5. FISH: advantages and disadvantages

(Simone Rocco): The development of banding techniques in the 70’s led to a first revolution in cytogenetic field, allowing an accurate definition of chromosomes and their abnormalities. The karyotyping study has increased our knowledges in the onco-hematology field, becoming necessary for a correct diagnostic classification. The major limitation of conventional cytogenetics is that the cell must be in mitosis in order to be correctly analyzed. Moreover, despite the presence of high resolution methods, the conventional cytogenetic analysis is able to detect only chromosomal rearrangements that affect more than 3 megabases (Mb). All these problems have been resolved thanks to the introduction of the Flourescence in situ hybridization (FISH) at the end of the 80’s. This technique is based on the ability of a DNA probe, marked with a fluorophore, to bind specifically to a complementary DNA target sequence. FISH can be used for metaphasic chromosomes, interphase nuclei, chromatin fibers or DNA microarrays. An interesting point is that the FISH conducted on interphase cells (Interphase FISH or iFISH) was the method that produced the greatest results in onco-hematology diagnostics. The probes used in FISH can be different: the whole chromosome painting probes permitted us to indentify chromosomes involved in structural anomalies, while the single-locus probes were fundamental not only in gene mapping, but also in the detection of break points in chromosomal translocations.

The chronic lymphatic leukemia (CLL) is the best example to understand what was the contribution of iFISH in the study of cell populations with a mitotic index of less than 1%. The chromosome analysis of patients suffering from CLL often does not provide results for the absence of metaphase states or demonstrates a normal chromosomal kit in 40-50% of cases. Instead, iFISH identifies abnormalities of the karyotype in 65% of patients analyzed during the diagnosis or during a stable phase of the disease and in 88% of patients with a progressive disease (?). Another example is the acute B-cell lymphoblastic leukemia (ALL): 106 karyotype alterations were defined thanks to FISH, while only 34 with banding techniques.

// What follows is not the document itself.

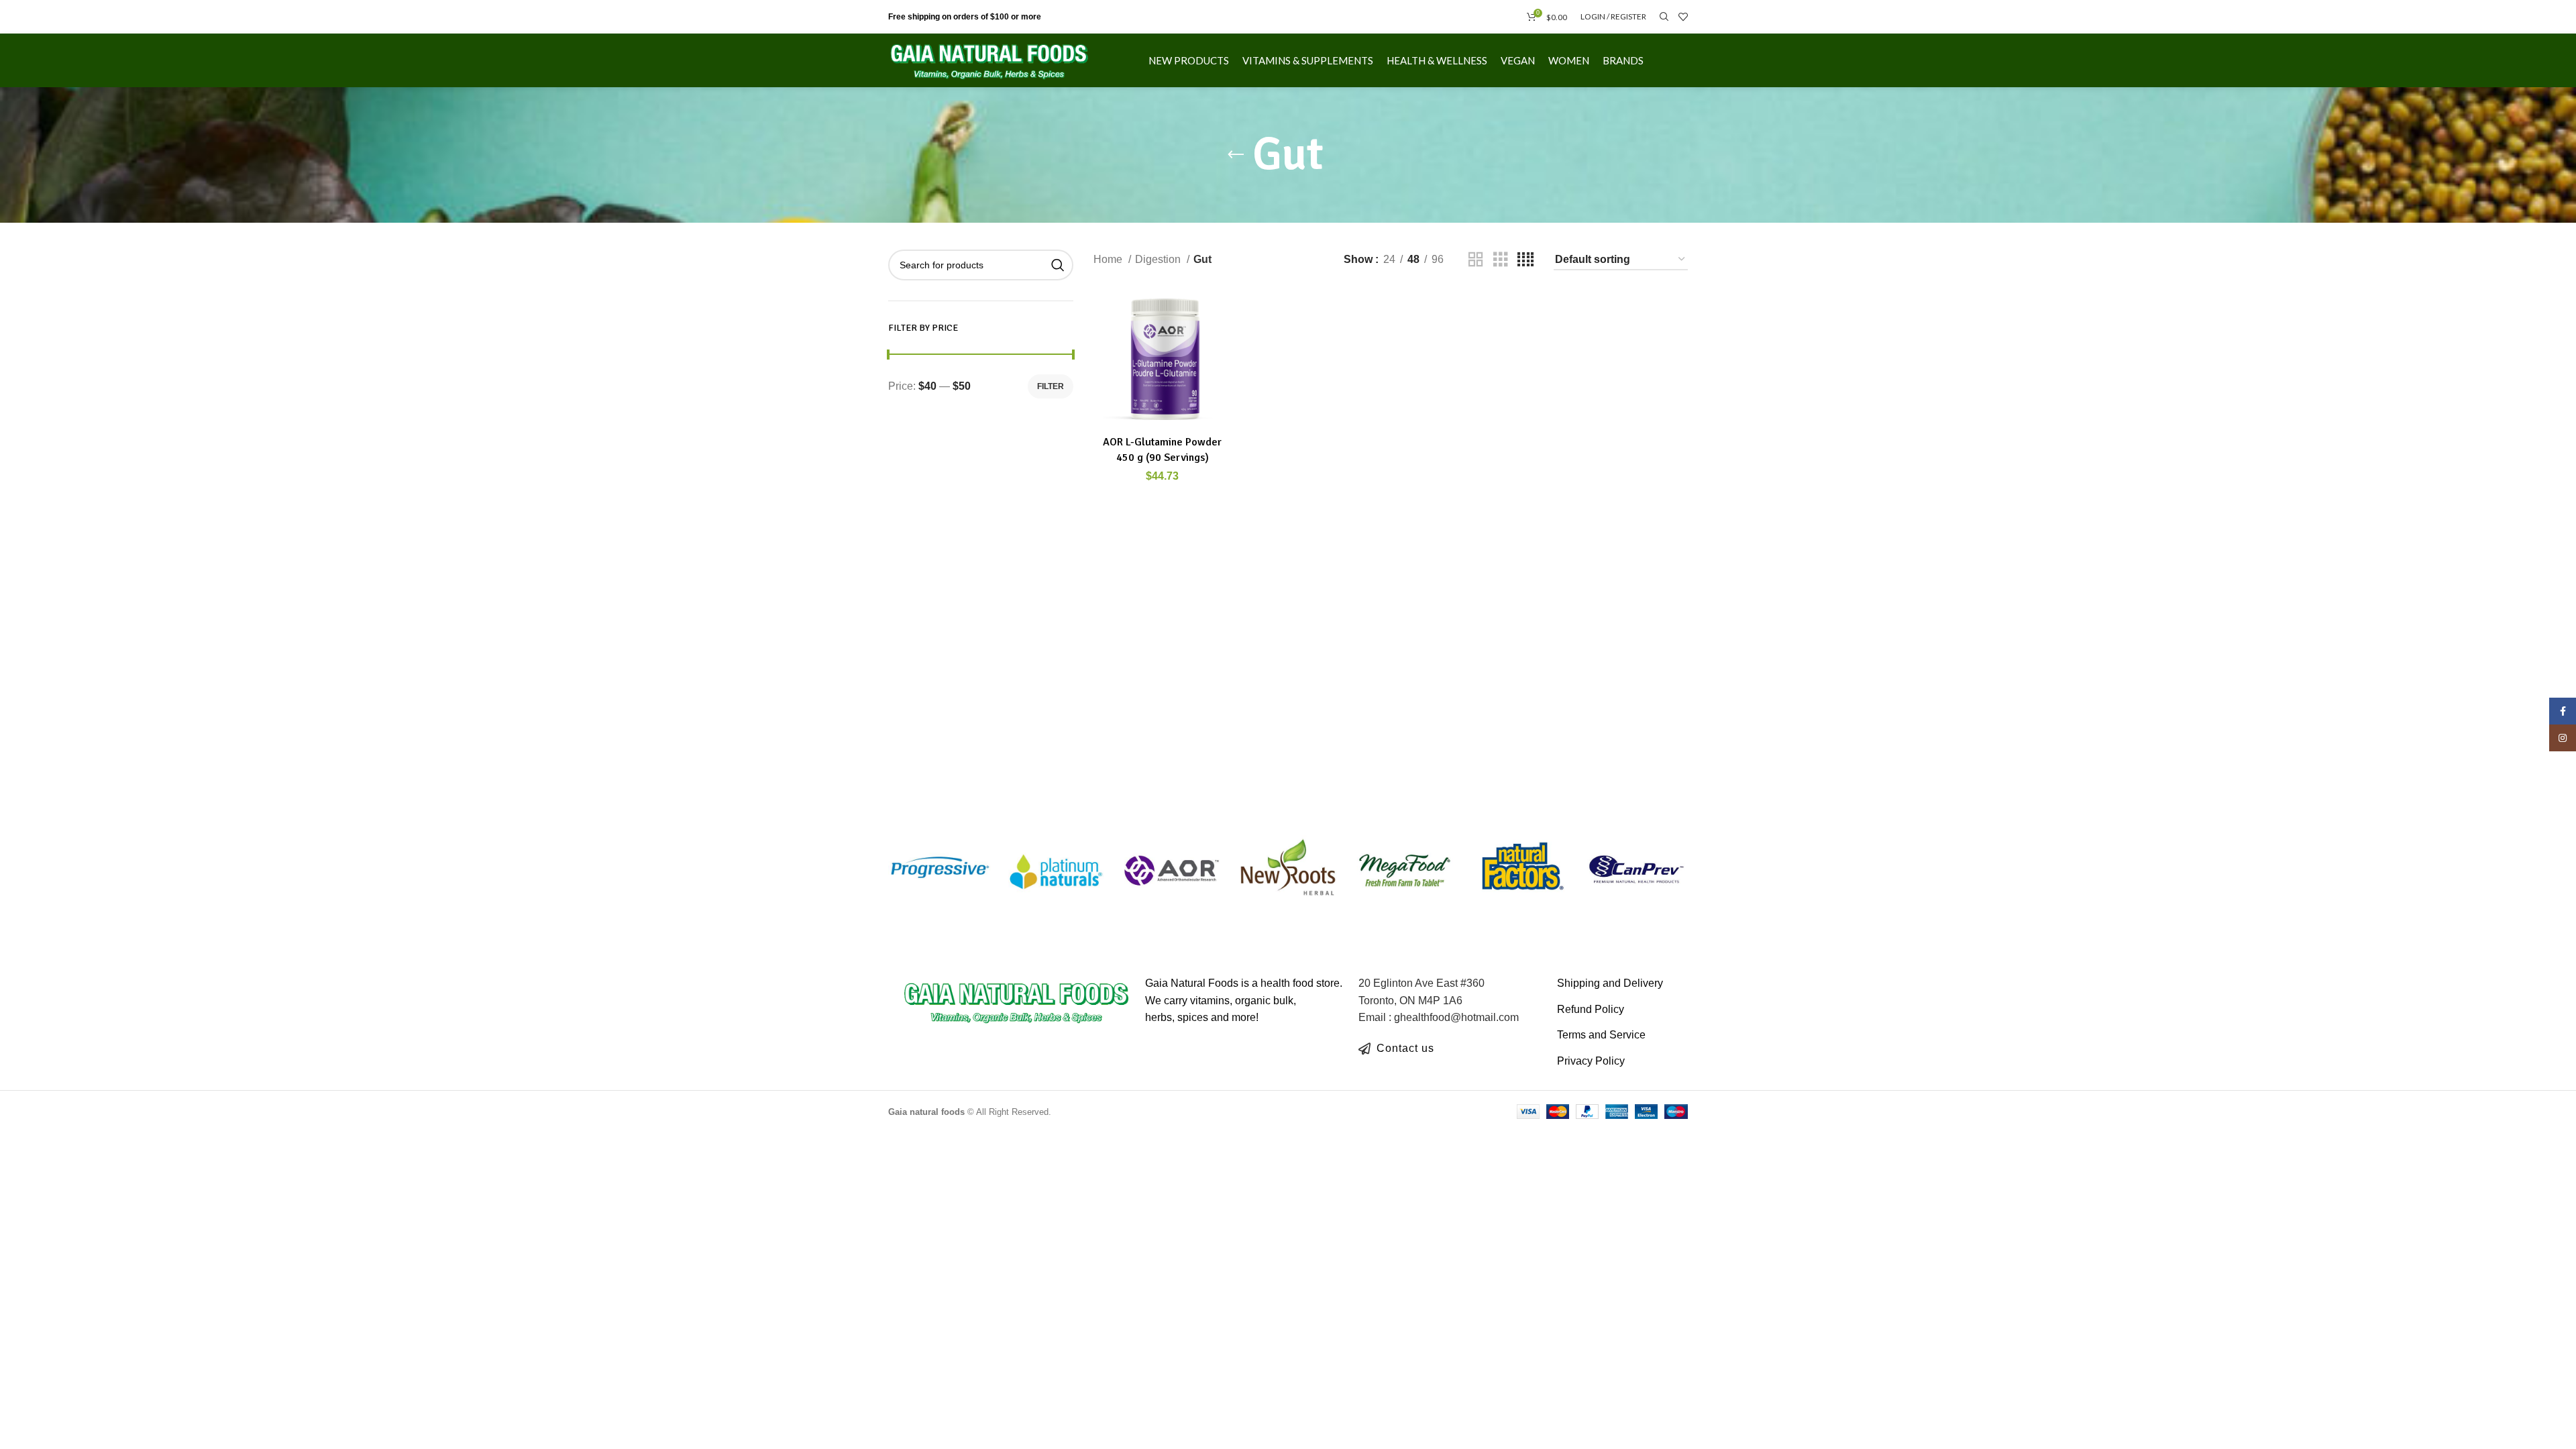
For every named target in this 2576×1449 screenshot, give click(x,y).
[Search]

However, we have to consider that this technique has its limits. In fact, we must know in advance what type on chromosomal anomaly we expect to find, in order to be able to choose the most appropriate probe for the analysis. Furthermore, since a limited number of fluorochromes can be used, the FISH is not able to analyze simultaneously more than three anomalies. However, also all these limits have been recently resolved thanks to the introduction of multiplex-FISH (M-FISH) and Spectral Karyotyping (SKY), which were previously discussed. In terms of using the FISH technology around the world, we found that the FISH technique has very limited use in developing countries because of unavailability and lack of expert knowledge.